Entries shown:
......

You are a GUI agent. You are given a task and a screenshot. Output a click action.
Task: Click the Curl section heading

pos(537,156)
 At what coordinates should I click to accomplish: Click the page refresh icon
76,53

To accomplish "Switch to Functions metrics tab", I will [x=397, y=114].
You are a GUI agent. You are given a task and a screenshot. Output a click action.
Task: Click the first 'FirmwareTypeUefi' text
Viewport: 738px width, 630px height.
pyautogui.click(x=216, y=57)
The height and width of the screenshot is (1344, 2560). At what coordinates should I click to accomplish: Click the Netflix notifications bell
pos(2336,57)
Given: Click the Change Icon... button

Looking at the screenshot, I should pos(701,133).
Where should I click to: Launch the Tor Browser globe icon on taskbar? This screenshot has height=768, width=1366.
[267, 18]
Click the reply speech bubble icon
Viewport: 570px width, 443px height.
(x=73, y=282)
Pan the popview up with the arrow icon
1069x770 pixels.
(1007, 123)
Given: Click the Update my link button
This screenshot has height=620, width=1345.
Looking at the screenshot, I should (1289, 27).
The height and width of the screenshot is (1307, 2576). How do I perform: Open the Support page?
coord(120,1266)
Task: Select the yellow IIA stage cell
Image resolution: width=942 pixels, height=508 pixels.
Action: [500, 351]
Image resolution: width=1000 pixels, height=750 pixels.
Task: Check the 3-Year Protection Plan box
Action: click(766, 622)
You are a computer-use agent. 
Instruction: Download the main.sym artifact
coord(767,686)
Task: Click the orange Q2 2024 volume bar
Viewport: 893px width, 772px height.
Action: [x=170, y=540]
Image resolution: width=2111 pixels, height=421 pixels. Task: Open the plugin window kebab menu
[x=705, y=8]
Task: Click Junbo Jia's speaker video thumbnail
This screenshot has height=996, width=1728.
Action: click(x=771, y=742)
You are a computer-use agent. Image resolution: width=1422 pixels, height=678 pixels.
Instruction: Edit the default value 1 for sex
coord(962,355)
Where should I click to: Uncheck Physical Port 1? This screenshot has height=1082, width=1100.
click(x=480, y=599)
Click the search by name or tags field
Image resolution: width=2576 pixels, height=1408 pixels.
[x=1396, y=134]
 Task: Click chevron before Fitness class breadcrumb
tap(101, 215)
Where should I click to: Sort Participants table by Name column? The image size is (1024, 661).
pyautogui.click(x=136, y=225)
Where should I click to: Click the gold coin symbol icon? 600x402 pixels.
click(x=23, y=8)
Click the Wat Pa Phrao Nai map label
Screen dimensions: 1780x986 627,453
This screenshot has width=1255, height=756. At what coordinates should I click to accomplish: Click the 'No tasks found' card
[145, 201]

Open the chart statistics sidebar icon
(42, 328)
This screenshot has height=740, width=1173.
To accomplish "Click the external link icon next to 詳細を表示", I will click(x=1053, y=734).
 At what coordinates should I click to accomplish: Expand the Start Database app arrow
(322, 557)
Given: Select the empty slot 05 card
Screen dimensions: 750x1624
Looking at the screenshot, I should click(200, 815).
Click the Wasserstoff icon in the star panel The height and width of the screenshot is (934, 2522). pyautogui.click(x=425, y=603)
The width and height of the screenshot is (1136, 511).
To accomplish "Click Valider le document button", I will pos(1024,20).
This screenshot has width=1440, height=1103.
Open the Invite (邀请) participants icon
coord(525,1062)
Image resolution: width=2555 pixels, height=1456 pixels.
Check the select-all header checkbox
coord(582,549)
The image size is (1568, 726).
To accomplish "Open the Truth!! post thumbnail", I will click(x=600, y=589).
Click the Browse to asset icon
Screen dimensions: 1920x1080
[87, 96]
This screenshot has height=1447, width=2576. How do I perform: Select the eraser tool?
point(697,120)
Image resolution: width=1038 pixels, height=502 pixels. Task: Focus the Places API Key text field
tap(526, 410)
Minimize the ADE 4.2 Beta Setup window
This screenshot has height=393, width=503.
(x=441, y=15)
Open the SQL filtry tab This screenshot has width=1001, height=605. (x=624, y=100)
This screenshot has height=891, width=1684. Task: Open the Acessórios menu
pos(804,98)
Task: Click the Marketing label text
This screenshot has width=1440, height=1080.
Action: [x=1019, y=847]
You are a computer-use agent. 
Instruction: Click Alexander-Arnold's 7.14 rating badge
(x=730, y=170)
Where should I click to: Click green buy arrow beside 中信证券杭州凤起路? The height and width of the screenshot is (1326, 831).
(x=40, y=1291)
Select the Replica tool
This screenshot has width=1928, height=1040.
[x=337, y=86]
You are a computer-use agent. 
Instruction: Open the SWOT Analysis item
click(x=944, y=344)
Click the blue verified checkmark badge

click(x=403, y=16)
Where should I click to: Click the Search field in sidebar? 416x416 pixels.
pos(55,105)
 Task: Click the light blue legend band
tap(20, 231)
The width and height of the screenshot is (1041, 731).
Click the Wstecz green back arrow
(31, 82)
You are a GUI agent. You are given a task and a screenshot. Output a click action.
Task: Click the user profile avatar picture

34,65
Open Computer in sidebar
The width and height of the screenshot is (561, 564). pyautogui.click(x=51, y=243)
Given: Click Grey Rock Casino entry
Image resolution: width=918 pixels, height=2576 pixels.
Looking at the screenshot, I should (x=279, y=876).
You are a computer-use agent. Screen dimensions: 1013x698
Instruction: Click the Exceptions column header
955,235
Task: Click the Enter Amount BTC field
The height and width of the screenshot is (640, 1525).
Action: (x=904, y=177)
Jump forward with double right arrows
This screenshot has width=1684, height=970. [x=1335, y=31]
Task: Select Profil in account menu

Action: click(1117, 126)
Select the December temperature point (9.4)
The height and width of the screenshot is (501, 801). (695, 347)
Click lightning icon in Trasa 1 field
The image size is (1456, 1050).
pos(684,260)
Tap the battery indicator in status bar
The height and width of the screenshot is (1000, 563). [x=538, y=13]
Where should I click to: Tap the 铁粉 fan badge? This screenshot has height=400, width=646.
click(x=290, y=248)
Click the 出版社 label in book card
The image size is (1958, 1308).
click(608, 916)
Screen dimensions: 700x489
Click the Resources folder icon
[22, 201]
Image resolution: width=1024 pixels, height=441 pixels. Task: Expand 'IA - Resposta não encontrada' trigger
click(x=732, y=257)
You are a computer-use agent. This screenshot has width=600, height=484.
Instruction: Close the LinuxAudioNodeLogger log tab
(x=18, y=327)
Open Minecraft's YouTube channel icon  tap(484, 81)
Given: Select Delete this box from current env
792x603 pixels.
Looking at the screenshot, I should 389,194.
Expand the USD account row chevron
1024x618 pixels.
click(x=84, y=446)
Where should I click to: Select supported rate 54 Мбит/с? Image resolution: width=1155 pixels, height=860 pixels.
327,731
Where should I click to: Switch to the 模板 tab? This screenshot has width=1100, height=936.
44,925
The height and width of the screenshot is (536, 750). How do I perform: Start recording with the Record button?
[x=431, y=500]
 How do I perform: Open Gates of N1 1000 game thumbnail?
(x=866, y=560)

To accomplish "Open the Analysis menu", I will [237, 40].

......

Instruction: Copy the entries above verbatim, from the line with "Open Computer in sidebar" to the line with "Action: click(1117, 126)", including both of those lines.

Finished task:
Open Computer in sidebar
The width and height of the screenshot is (561, 564). pyautogui.click(x=51, y=243)
Given: Click Grey Rock Casino entry
Image resolution: width=918 pixels, height=2576 pixels.
Looking at the screenshot, I should (x=279, y=876).
You are a computer-use agent. Screen dimensions: 1013x698
Instruction: Click the Exceptions column header
955,235
Task: Click the Enter Amount BTC field
The height and width of the screenshot is (640, 1525).
Action: (x=904, y=177)
Jump forward with double right arrows
This screenshot has width=1684, height=970. [x=1335, y=31]
Task: Select Profil in account menu

Action: click(1117, 126)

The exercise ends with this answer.